Recently I encountered a bug that only some users saw, and which did not reproduce locally on development environment. The setup was:

  • An intranet page has an IFrame
  • …that is dynamically changed to point to an attachment
  • …which is served from MVC action returning FileContentResult

This is a pretty common pattern to open files on browser without leaving the current page. And it worked like charm in all browsers, except on Internet Explorer 8 on testing environment, where IE just showed an error message that the address cannot be opened. IE 7 might be affected too, but I did not test on that.

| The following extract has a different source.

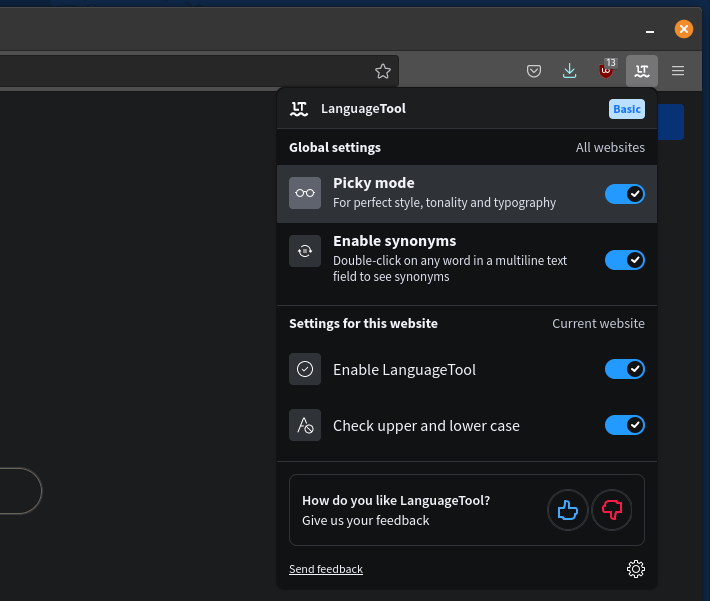
Task: Click the Send feedback link
Action: (326, 569)
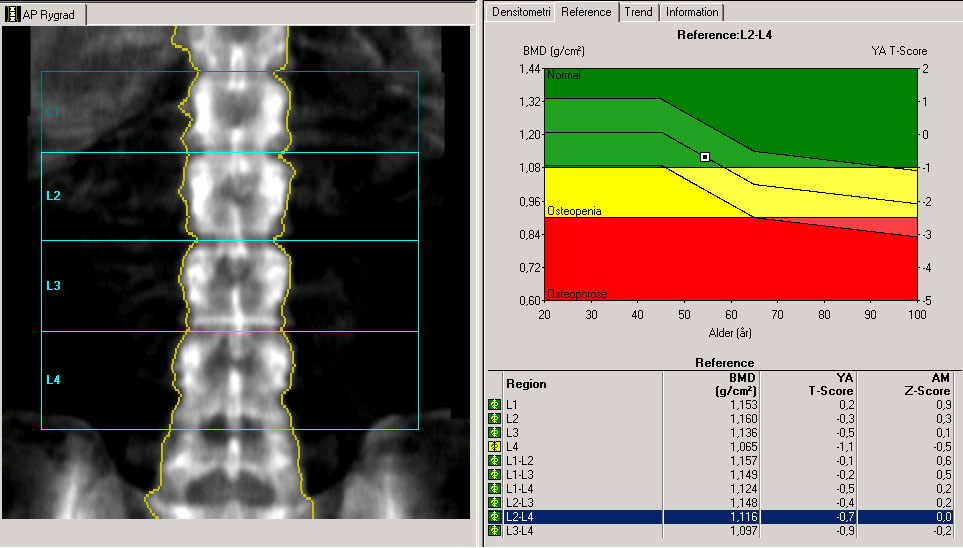This screenshot has height=548, width=963.
Task: Select the Reference tab
Action: click(586, 12)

First suspect was the way IFrame src attribute was changed with JavaScript. For some reason even that simple task is very hard to do in a cross browser manner… anyway, after hours of frustration that did not fix the issue. Fiddler to the rescue (as IE8 does not have internal network listening tool). And to my surprise the PDF document being loaded to the browser actually loaded to the last bit, and only after that IE said that it cannot open the web address. The reason turned out to be pretty logical: when IE is on top of SSL connection and web server sends very strict cache headers, IE removes the document before external program (the PDF reader in this case) can get handle of the file. Actually this is a known issue documented e.g. on Microsoft KB196505 and KB316431, and on []Drupal issue tracker]( Luckily this is fixed in IE 9, and even fixed when running IE 8 mode on top of IE 9 (another proof that the browser modes on IE 9 are not 100 % compatible with the actual old browsers).


To prevent caching pages I had a hand made MVC no cache action filter attribute (NoBrowserCacheAttribute) which is registered globally and did this:

// Set all the various headers that control caching
var cache = filterContext.HttpContext.Response.Cache;

But IE does not like the Pragma: no-cache header or the Expires: -1 header that yield from the above settings. Here are the settings that fixed the IE issue for me (used these instead of the above settings):

var response = filterContext.HttpContext.Response;
response.CacheControl = "private";

There are a couple of ways to use these less offensive cache settings per action method basis:

  • Allow multiple declarations of the NoBrowserCacheAttribute, and declare it again with some different properties on the file outputting action methods
  • Create a new action filter that is used only on file outputting action methods
  • Create new file content class that changes HTTP headers
  • Signal the no cache attribute that it should be less offensive

The last one was what I ended up doing: I created a static method SetSafeAttachmentCache() to the attribute, and called that from affected action methods; not very pedant but easy and works. The information (bit) was then stored in HttpContext.Items collection, and read from there at the time of writing HTTP headers.